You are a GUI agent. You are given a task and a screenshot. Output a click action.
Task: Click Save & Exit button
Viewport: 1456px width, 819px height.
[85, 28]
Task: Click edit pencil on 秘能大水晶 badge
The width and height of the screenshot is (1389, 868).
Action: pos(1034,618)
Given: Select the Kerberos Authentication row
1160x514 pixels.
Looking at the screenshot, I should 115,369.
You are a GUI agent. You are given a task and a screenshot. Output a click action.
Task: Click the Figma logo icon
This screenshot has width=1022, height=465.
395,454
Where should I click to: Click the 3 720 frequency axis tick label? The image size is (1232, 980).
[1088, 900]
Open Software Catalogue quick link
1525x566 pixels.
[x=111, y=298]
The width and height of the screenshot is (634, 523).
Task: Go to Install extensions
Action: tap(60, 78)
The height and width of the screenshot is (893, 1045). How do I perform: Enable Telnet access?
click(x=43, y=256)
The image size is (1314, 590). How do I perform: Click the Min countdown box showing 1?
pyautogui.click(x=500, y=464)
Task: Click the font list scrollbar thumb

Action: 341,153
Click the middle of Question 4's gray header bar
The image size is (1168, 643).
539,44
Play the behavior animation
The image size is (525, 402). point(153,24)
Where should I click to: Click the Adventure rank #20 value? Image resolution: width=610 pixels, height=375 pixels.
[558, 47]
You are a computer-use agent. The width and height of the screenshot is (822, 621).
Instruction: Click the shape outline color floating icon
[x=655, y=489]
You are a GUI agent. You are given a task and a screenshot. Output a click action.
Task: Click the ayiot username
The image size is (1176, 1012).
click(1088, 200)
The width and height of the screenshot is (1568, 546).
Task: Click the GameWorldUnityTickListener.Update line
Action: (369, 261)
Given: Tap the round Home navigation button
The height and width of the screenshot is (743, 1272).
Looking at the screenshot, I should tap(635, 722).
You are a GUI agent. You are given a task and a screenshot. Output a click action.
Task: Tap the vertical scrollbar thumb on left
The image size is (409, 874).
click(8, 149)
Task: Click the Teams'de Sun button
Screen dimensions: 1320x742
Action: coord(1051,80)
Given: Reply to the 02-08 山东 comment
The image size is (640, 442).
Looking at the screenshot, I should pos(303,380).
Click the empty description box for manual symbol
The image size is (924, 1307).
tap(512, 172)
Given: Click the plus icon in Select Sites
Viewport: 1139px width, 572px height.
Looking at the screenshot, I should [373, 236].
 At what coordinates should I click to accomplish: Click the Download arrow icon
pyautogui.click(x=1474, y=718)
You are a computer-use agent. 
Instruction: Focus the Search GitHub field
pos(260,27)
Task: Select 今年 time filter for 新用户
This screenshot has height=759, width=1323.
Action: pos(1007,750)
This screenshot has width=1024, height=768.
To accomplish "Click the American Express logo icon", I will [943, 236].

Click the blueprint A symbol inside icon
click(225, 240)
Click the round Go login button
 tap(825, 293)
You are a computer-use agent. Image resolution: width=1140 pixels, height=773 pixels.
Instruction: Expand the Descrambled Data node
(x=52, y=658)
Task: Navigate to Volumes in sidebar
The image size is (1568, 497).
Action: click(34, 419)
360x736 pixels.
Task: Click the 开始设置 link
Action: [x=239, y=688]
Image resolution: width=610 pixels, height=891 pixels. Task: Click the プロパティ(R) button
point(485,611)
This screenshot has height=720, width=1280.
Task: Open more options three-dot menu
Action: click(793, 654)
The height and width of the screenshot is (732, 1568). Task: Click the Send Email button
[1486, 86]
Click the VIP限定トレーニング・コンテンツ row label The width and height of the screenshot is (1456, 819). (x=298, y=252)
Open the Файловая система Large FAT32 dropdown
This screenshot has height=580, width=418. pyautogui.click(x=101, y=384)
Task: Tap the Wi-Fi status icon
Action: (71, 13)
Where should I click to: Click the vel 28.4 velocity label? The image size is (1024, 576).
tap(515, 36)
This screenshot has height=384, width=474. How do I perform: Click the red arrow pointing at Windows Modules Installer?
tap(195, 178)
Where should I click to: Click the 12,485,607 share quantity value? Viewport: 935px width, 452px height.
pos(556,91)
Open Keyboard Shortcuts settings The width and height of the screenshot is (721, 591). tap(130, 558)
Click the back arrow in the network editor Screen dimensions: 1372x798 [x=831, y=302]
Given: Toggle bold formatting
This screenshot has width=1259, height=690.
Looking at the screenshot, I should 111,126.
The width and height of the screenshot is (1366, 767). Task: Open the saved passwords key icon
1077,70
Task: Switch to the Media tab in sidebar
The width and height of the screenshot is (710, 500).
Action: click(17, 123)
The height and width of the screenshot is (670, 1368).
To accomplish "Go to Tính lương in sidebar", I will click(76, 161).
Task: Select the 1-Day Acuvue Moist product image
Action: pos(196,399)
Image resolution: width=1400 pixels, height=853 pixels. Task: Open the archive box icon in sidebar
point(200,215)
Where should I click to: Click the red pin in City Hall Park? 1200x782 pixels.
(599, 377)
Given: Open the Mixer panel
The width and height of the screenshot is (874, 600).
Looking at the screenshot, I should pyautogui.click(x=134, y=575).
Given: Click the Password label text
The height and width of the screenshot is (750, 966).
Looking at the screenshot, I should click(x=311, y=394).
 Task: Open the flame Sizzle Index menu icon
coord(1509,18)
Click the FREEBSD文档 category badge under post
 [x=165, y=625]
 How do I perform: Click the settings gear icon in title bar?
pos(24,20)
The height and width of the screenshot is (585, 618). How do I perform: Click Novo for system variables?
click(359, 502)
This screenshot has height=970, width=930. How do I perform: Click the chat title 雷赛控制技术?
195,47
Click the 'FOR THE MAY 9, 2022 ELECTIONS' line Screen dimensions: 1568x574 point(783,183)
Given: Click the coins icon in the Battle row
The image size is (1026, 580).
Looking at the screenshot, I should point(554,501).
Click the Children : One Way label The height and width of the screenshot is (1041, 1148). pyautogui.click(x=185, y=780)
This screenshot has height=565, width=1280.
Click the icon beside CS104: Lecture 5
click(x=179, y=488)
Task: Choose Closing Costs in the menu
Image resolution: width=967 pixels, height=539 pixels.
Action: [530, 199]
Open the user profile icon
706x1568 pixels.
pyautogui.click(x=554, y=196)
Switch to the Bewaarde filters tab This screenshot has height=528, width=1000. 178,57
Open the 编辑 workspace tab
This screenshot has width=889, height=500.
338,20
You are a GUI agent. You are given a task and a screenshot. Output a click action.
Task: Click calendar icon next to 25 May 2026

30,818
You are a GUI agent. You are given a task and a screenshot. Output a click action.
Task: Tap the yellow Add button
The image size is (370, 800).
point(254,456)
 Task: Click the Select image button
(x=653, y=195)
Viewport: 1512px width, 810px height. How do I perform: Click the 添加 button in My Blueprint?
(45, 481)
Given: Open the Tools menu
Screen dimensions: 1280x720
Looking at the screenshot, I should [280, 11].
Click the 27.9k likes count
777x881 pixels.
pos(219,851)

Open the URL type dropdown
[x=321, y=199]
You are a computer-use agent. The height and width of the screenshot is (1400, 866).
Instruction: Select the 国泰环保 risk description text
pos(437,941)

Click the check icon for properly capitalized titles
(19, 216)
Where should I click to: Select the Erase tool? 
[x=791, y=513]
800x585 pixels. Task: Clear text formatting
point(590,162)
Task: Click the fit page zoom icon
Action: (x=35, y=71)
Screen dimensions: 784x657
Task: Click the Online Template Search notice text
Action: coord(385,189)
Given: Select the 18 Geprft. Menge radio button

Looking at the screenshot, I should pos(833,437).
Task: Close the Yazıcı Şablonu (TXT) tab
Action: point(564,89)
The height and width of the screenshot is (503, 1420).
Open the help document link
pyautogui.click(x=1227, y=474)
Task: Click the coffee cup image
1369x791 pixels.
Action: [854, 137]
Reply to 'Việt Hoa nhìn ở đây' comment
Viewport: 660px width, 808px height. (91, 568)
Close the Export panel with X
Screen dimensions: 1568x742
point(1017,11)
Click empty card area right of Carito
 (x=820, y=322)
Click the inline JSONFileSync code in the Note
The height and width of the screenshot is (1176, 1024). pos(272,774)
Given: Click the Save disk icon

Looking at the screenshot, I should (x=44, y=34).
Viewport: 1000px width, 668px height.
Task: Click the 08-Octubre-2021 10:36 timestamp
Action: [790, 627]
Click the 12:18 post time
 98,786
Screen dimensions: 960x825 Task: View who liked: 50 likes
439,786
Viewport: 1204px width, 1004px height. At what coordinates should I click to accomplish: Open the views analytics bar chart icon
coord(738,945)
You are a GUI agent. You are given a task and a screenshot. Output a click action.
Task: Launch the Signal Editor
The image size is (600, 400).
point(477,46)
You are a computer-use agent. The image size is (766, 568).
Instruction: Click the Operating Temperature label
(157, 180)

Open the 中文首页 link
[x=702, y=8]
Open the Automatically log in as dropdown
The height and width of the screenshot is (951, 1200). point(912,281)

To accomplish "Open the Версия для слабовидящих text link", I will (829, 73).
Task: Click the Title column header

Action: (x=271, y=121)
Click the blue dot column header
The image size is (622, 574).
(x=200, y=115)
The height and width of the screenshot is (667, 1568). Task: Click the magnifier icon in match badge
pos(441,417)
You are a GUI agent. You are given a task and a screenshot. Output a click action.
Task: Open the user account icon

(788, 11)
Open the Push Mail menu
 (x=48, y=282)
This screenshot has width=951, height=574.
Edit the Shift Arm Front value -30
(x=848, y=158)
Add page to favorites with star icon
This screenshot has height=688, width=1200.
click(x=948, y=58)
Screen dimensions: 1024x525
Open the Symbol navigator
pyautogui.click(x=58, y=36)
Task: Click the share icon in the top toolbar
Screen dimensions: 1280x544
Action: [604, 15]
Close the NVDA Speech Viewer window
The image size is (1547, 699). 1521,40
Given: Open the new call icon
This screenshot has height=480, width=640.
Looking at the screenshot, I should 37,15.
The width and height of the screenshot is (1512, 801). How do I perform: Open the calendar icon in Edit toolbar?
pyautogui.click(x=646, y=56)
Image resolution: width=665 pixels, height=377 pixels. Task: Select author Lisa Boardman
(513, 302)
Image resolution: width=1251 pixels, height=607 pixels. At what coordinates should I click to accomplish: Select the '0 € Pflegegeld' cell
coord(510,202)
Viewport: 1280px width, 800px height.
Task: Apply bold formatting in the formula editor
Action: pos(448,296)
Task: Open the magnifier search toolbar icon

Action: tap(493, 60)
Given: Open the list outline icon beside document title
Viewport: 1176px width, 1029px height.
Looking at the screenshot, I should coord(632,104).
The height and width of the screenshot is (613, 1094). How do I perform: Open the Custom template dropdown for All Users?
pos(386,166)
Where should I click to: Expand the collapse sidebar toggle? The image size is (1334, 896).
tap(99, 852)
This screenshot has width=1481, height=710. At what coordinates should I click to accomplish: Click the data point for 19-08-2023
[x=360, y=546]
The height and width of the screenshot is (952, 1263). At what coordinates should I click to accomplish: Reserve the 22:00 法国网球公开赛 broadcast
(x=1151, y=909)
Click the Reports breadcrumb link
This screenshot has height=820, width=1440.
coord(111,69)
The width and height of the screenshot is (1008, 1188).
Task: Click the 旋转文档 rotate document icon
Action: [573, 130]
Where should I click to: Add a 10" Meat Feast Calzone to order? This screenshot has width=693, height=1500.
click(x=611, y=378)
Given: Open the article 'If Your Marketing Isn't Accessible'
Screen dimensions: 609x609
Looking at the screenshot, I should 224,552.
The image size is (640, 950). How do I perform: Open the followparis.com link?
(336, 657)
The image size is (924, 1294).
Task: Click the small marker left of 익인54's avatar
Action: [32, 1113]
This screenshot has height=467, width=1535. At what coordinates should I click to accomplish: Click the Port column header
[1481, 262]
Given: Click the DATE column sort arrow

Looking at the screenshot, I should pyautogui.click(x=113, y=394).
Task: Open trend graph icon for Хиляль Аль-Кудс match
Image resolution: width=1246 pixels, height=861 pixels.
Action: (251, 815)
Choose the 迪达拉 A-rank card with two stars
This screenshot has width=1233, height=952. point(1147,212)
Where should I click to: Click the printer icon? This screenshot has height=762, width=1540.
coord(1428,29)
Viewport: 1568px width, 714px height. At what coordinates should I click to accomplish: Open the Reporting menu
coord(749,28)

::::

Task: Where a line in the entries holds "Switch", copy that line.

Answer area:
Task: Switch to the Media tab in sidebar
Switch to the Bewaarde filters tab This screenshot has height=528, width=1000. 178,57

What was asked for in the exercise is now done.